Showing posts with label health care reform. Show all posts
Showing posts with label health care reform. Show all posts

Thursday, September 03, 2009

Can We Talk?

Like many Americans, I have aging parents who increasingly need health care. Fortunately, they have Medicare and Medicare supplemental insurance so the costs of their care are not driving them from their home.
As I walk down this well trod path I cannot help but wonder why so many younger Americans are forced into bankruptcy because of health care costs. In the wealthiest country in the world, it is unfathomable that anyone should go broke because they get sick.
As a parent who is lucky enough to have decent insurance, I have often wondered what I would do if I had to pay the full cost -- often several hundred dollars -- of antibiotics when my children got simple ear infections.
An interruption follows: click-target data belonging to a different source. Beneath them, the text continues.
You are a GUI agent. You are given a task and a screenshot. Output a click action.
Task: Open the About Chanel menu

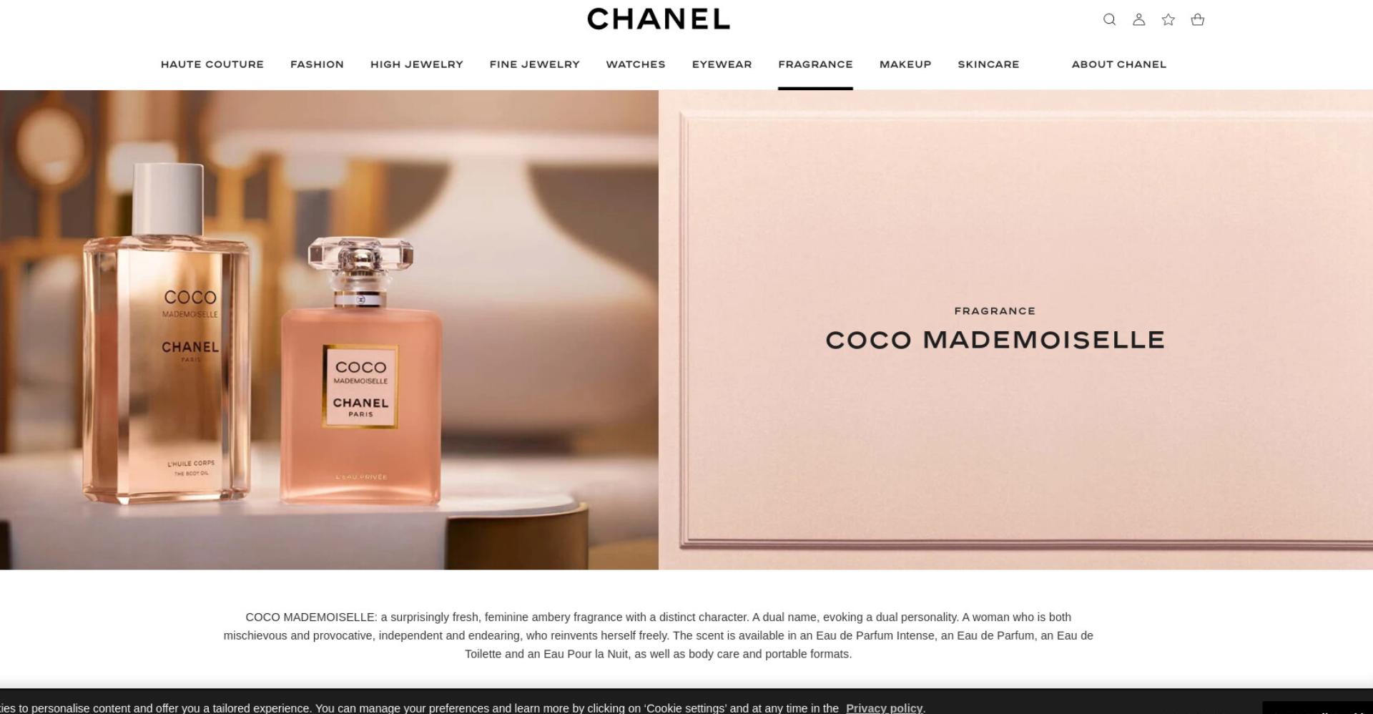pyautogui.click(x=1119, y=64)
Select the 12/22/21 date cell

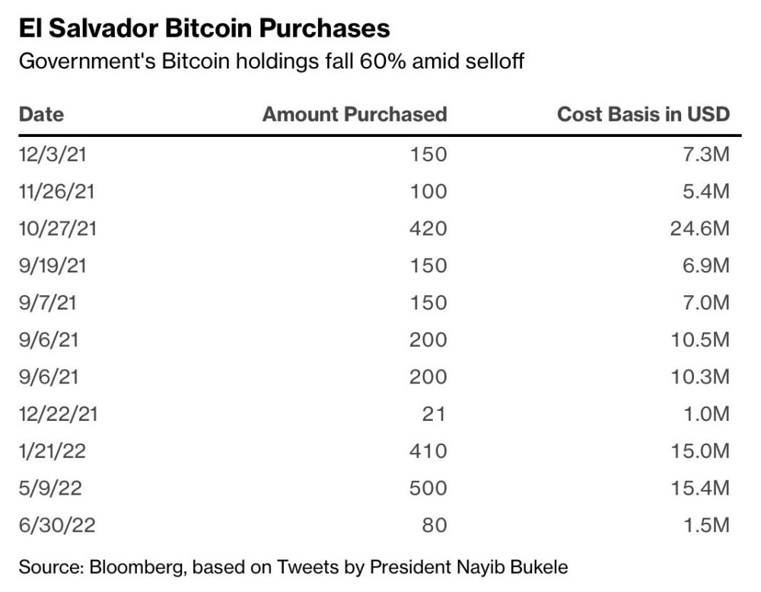click(x=58, y=414)
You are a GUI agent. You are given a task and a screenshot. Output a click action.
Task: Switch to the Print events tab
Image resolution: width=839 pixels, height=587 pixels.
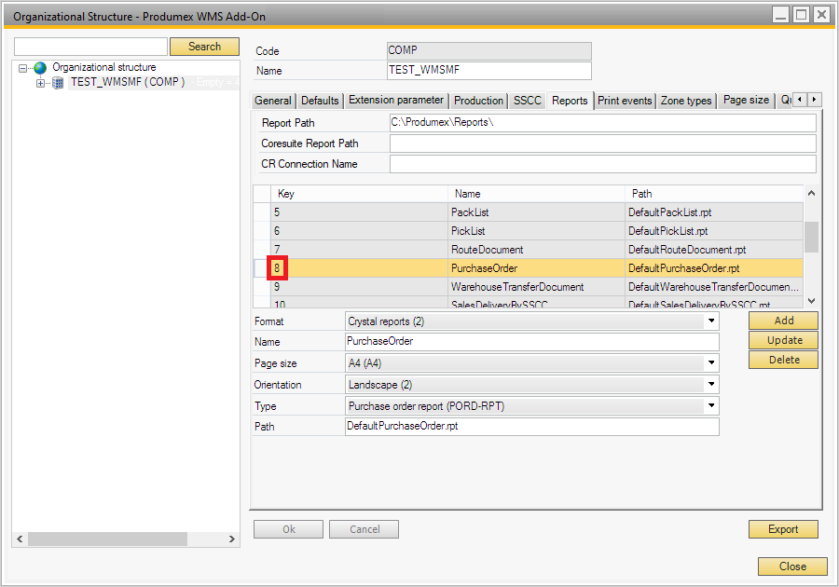[x=625, y=101]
If I lived closer to the economic edge, what bills would I skip? What meals would I skip? How sick would I have to get before seeking care for myself?
Our present system, which condemns thousands of citizens to economic disaster due to illness and some even to premature death, is morally indefensible.
In that context, to reduce the current national "debate" to name-calling and fear-mongering is beneath contempt.
As a person of faith, the moral bottom line for me is simple: No one should die because they cannot afford health care, and no one should go broke because they get sick.
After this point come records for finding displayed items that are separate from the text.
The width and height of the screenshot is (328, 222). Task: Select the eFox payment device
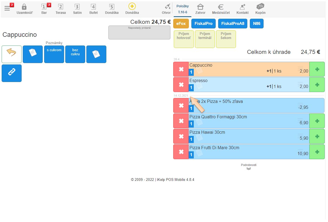[181, 24]
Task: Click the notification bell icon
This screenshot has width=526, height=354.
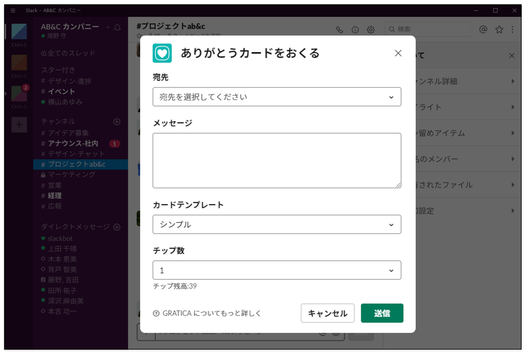Action: (117, 27)
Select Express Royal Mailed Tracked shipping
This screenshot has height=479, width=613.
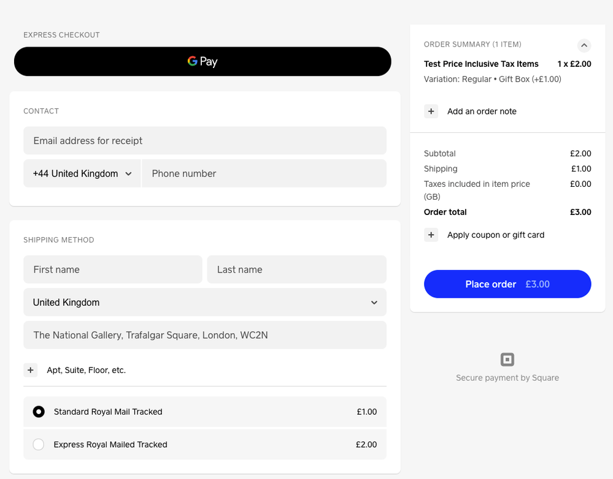(39, 445)
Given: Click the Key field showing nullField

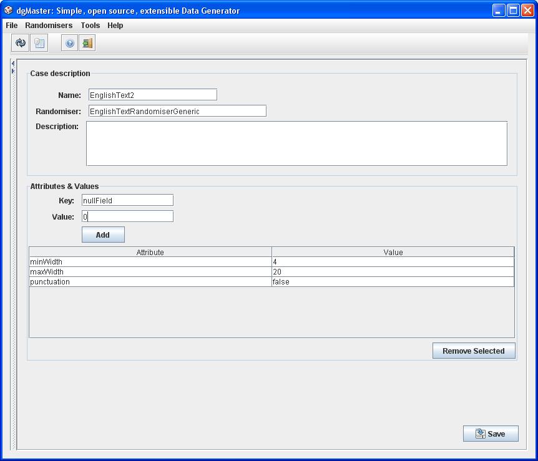Looking at the screenshot, I should pos(127,200).
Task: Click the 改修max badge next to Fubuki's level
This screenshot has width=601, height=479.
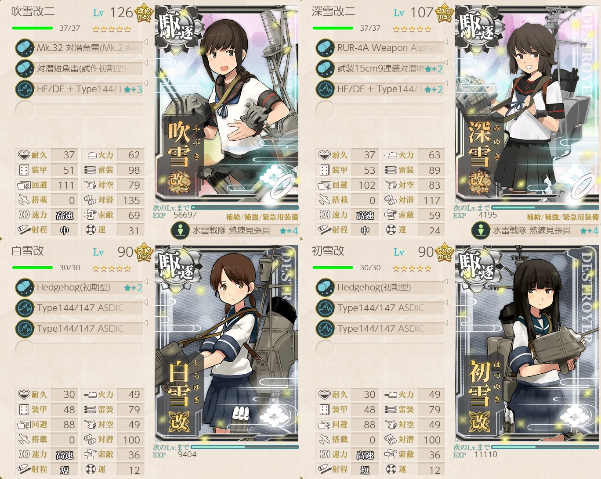Action: coord(144,14)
The current system falls woefully short. The way to a better system is not clear, but there are numerous proven options around the world and some fundamental building blocks including not using preexisting conditions to deny coverage and making coverage portable with regard to employment and relocation.
An honest national debate would be looking at options and leading us toward clear decisions about what will work best for America. It is complex, to be sure, but it is not impossible. The Japanese, Canadians, Europeans, Brits and many others make national health insurance programs work. Some are public, some are private, some are hybrid systems, but all of them work better and keep people healthier than our system.
It is far past time for this national conversation and the reforms that should result. Where is the leadership with the courage to make it happen?
UPDATE: the Facebook status on health care that inspired this brief reflection has gone viral today and created a kind of virtual town hall meeting. Wow. No guns and no screaming! And, from what I've seen, a whole lot of good back and forth about various systems and the world views behind them. Maybe we can still have civil conversation, and, who would've thunk it -- on the internet.

Tuesday, August 18, 2009

Medicare for All

Back from two weeks at camp. Being tuned out for two weeks was pleasant, and I am just now catching up to the craziness of the health care town hall meetings. People showing up to prove that their second amendment guns have first amendment rights -- strange and a bit scary. Also, a bit ironic coming in the same week that saw Squeeky Fromme paroled. I would not want to be a Secret Service agent these days.
Despite the vitriolic level of public discourse, it seems to me that a public option in the health insurance field is not hard to imagine. Seniors in the U.S. have had access to one for more than 40 years, and numerous scholarly studies indicate that 80-90 percent of seniors are happy with the system. That compares with studies showing that about 70 percent of Americans are satisfied with their private insurance. Similarly, the Veterans Administration health care insurance system routinely outpaces private insurance in ratings of patient satisfaction.
So, if there is already a proven public option out there, and one that works in conjunction with private Medicare supplemental insurance coverage, why not simply make Medicare available as one option for all Americans regardless of age?
Personally, I would not have the choice, because I am bound by virtue of employment to the Board of Pensions of the Presbyterian Church and the health care benefits that it negotiates on behalf of minister members and families. But for the 50 million Americans who currently have no health care coverage and thus are marginalized in the health care delivery system, why not open Medicare?
Clearly, some basic level of access to health care is a fundamental human right in a society as wealthy as ours. Everywhere Jesus went, healing happened, so concern for health is incumbent upon the church. Thus, in our context, concern for health care insurance reform is also part of our calling. People of good will and faith can certainly disagree on the most effective and efficient path, but the end must be universal access and insurance.
As for me, I say, "Medicare for All." It's so simple it fits on a bumper sticker.